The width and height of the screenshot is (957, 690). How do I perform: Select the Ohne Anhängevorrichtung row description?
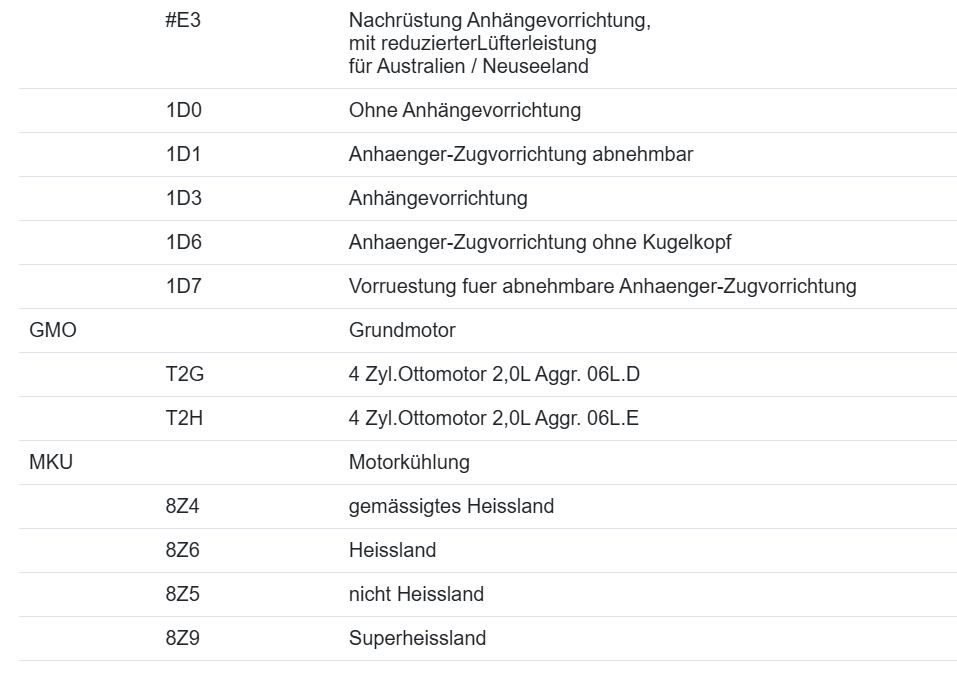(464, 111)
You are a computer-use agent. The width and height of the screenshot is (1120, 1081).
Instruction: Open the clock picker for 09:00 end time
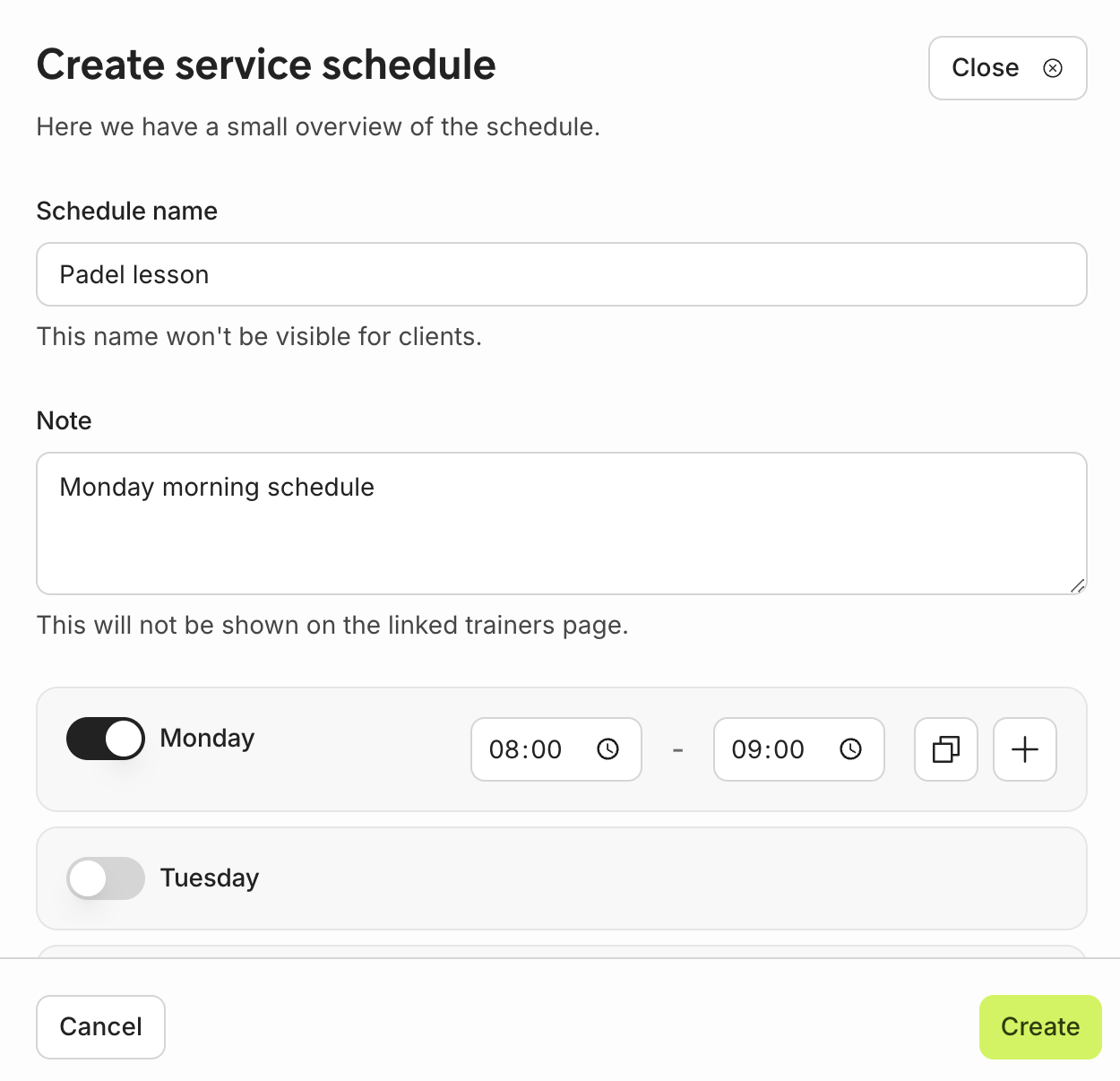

——————————

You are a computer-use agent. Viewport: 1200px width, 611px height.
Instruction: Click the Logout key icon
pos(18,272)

——————————

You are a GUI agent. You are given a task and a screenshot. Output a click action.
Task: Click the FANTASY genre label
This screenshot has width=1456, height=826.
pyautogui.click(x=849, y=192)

——————————

> **SHORT TASK**
Render the items from the line with "You are a computer-use agent. The" up to and including the line with "Instruction: Open the" as a Markdown table with the columns Row and Line, one row per line and blank lines omitted.

> **SOLUTION FOR THIS PROBLEM**
| Row | Line |
|---|---|
| 1 | You are a computer-use agent. The width and height of the screenshot is (1120, 1081). |
| 2 | Instruction: Open the clock picker for 09:00 end time |